■ Required work
Pictures in the records below must be left out. Return exactly the lines from the line with "Image resolution: width=524" to the line with "The width and height of the screenshot is (1456, 822).", both included.

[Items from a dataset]
________________________________________
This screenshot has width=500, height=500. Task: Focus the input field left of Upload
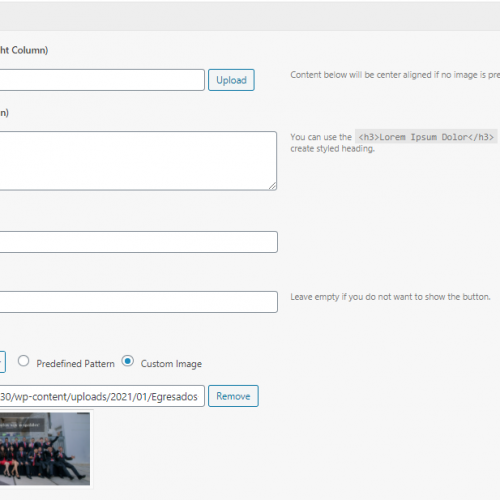(102, 80)
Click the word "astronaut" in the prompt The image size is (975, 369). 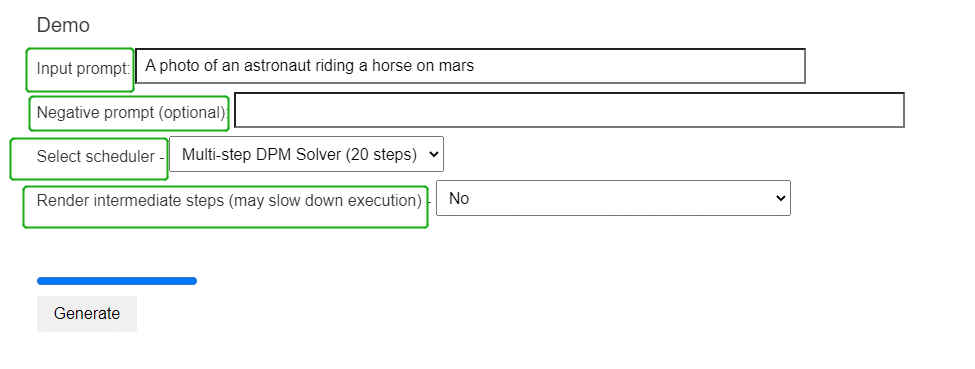pos(279,65)
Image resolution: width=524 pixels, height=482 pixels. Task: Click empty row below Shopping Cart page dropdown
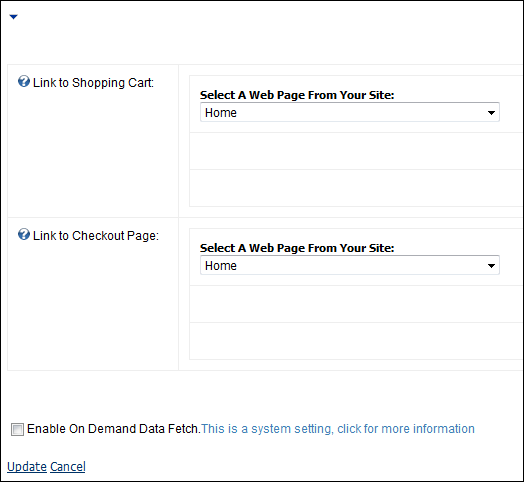356,151
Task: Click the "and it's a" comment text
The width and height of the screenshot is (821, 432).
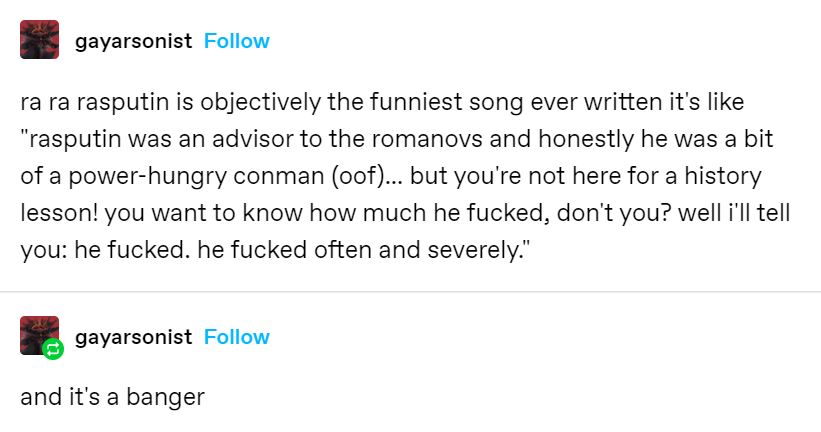Action: pyautogui.click(x=70, y=397)
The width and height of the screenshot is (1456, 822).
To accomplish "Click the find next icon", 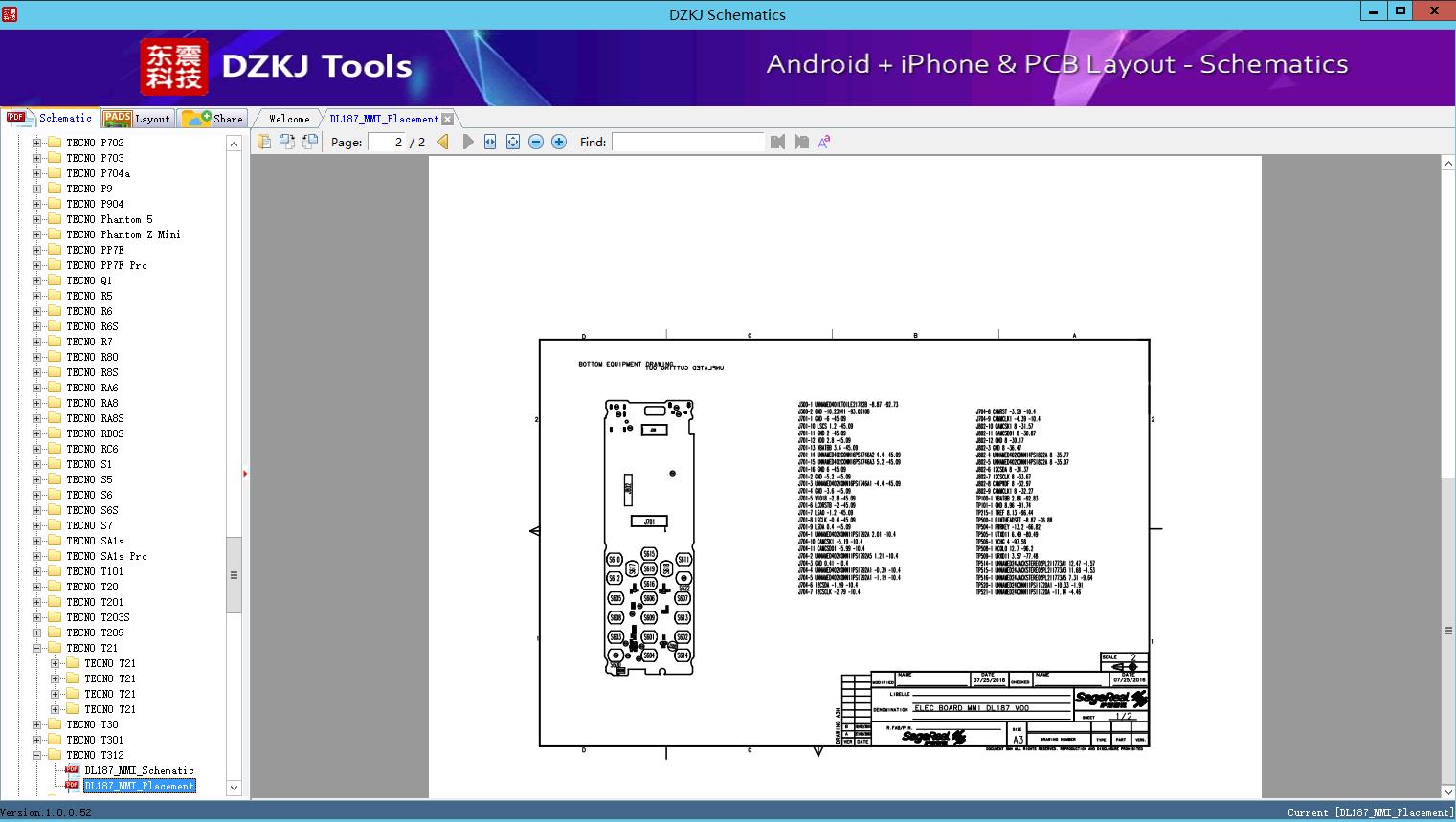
________________________________________
■ Response
Image resolution: width=524 pixels, height=482 pixels. Task: Click empty row below Shopping Cart page dropdown
356,151
Task: Click the "and it's a" comment text
The width and height of the screenshot is (821, 432).
Action: pyautogui.click(x=70, y=397)
The width and height of the screenshot is (1456, 822).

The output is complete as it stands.